Pixel coordinate grounding data:
+ + + + +

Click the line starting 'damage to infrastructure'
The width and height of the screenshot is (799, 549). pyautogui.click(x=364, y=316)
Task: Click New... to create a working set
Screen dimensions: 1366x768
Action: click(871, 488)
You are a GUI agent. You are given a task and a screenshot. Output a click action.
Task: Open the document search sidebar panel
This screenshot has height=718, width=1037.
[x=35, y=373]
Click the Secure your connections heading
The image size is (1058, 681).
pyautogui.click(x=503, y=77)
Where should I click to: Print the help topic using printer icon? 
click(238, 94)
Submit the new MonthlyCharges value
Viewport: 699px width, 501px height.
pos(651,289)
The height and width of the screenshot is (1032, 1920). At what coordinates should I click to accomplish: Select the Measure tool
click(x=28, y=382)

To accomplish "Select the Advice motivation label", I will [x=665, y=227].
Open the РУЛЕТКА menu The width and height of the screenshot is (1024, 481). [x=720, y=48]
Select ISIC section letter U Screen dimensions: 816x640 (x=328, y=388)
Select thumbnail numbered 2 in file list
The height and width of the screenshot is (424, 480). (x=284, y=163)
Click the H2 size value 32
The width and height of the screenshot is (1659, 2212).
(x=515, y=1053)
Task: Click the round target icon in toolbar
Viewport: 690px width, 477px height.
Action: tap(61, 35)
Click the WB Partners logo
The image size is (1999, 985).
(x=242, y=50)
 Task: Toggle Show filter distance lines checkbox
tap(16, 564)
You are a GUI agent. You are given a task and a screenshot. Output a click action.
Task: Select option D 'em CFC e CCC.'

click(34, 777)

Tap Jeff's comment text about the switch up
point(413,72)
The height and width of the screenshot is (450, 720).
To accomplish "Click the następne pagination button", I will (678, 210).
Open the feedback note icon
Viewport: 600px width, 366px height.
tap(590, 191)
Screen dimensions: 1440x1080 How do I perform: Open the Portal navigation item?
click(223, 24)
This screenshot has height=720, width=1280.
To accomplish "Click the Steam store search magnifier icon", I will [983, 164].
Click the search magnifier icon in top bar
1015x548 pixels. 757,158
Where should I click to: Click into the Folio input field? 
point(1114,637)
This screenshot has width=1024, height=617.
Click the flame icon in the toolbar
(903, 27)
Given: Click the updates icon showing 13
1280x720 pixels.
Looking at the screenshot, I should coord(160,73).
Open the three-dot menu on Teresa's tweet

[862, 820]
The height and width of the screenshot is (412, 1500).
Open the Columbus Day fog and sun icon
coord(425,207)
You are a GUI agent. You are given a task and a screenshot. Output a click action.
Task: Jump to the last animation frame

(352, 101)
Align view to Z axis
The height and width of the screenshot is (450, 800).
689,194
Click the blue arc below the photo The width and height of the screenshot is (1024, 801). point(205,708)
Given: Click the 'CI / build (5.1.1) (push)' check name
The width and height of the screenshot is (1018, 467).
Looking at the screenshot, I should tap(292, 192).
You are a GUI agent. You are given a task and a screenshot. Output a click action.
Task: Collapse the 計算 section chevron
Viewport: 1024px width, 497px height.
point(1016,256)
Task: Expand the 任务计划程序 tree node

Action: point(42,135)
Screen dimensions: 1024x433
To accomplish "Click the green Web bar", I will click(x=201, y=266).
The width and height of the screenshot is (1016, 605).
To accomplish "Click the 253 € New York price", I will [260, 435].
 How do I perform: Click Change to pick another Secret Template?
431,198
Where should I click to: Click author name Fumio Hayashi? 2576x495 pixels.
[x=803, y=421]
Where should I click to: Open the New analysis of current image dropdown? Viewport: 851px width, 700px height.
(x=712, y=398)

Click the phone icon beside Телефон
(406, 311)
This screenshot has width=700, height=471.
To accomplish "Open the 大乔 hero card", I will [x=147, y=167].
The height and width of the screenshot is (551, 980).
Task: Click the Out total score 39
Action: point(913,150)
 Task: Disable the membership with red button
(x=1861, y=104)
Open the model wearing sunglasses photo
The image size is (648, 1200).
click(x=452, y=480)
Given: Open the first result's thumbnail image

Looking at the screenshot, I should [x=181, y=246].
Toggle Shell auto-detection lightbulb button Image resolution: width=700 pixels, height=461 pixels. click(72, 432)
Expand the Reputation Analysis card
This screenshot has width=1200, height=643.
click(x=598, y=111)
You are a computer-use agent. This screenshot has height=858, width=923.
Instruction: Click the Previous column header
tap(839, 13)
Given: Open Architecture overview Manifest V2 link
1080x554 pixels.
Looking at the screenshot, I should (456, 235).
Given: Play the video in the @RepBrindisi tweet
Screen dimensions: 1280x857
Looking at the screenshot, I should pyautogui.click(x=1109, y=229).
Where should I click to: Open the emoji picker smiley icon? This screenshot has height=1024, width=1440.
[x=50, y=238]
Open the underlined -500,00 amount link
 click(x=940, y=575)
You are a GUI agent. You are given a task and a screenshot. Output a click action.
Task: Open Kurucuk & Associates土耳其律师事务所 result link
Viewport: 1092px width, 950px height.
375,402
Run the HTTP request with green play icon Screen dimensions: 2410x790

+ + + + +

▶ **What is required**:
Select every line in the records above that contains the word "section".

▶ **Output of the task**:
Select ISIC section letter U Screen dimensions: 816x640 (x=328, y=388)
Task: Collapse the 計算 section chevron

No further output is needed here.